**Instruções de trabalho**
**1.** Segundo o texto sobre a população em situação de rua em São Paulo, quantas casas o programa Reencontro prevê construir?
**2.** Escreva a continuação do texto sobre a população em situação de rua em São Paulo, a partir da última frase apresentada.

---- Trecho da página

Para a pesquisadora, São Paulo precisa investir na moradia definitiva para a população em situação de rua da mesma forma que outras cidades do mundo têm feito. "Internacionalmente o que se percebeu é que os programas de acolhimento coletivo não resultavam em soluções", conta.
Ela explica que várias grandes cidades têm investido no modelo chamado de Housing First, ou em tradução livre, Moradia Primeiro. Neste modelo, as pessoas recebem casas e são acompanhadas por uma equipe multidisciplinar para tratar questões como a dependência química, por exemplo.
José Antônio Sales, 52, veio de Goiás para São Paulo há três meses. Apaixonado por música, veio para a capital para um curso de violino. O dinheiro do Auxílio Brasil não é suficiente para pagar o curso e manter uma moradia. Por isso, tem dormido nas ruas. "Eu fico na rua, mas eu pago a escola [de violino]", conta.
Reencontro?
Em São Paulo, a Prefeitura divulgou este ano um novo plano para atuar com a população em situação de rua inspirado no Housing First. Chamado de Reencontro, o programa prevê a construção de 416 casas de 12 a 18m².

--------
---- Informações

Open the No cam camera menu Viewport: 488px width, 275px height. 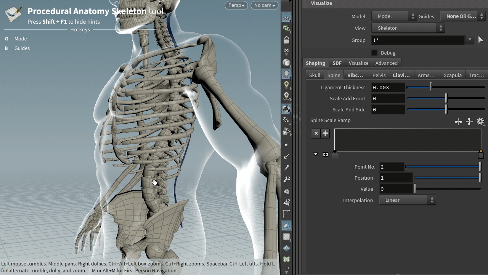[x=264, y=5]
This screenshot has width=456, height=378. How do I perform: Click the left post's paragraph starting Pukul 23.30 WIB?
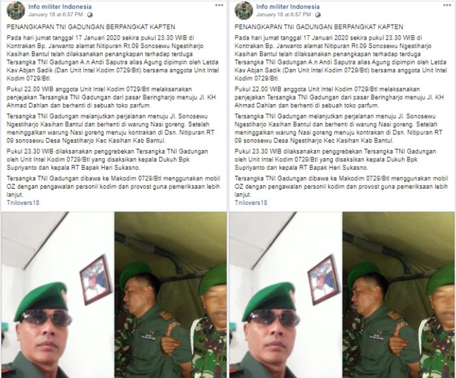107,159
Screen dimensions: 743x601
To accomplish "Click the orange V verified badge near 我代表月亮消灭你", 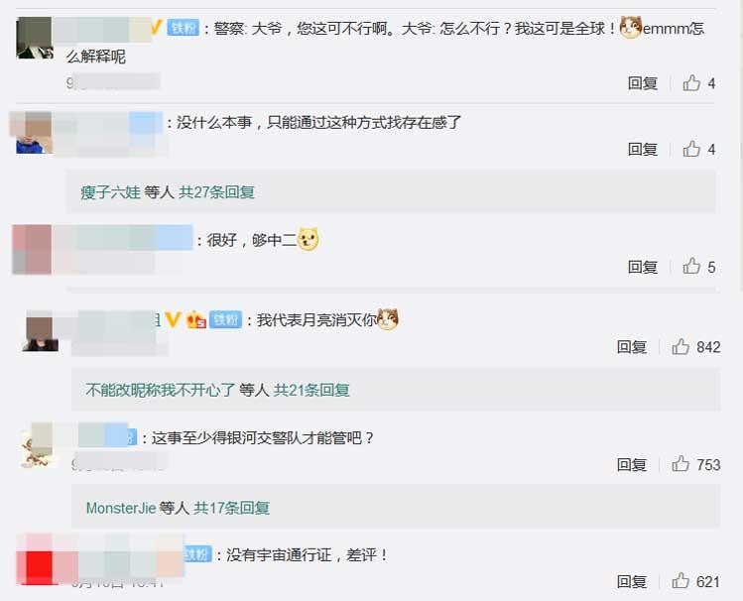I will click(x=173, y=319).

--------

**Respostas por tarefa**
**1.** O programa prevê a construção de 416 casas, de 12 a 18m².

**2.**
As unidades serão destinadas prioritariamente a famílias, com ou sem crianças, e idosos, que estejam utilizando as ruas da cidade há menos de dois anos. Cada família poderá ficar entre 12 e 18 meses nas moradias transitórias. O investimento total no programa será de R$ 123 milhões.
Inicialmente anunciado como uma vila para pessoas em situação de rua no bairro do Bom Retiro, centro da capital, o projeto foi alterado e agora deve ser implantado nos distritos da Sé, República e Santa Cecília, também no centro.
O projeto, no entanto, é questionado por especialistas pelo caráter temporário das moradias, a priorização de pessoas com menor tempo de rua para as vagas, e a concentração de todos os moradores em uma mesma região também é alvo de críticas.
Para Aluizio Marino, pesquisador do Lab Cidade (Laboratório Espaço Público e Direito à Cidade), "não basta só criar espaços de acolhimento sem pensar uma gestão social desse espaço".
Ele afirma que o projeto pode gerar conflitos, com episódios de preconceito e segregação contra os novos moradores, caso as casas sejam instaladas todas num mesmo terreno. "É um erro muito grave. Você vai estigmatizar essas pessoas e esses territórios", conta.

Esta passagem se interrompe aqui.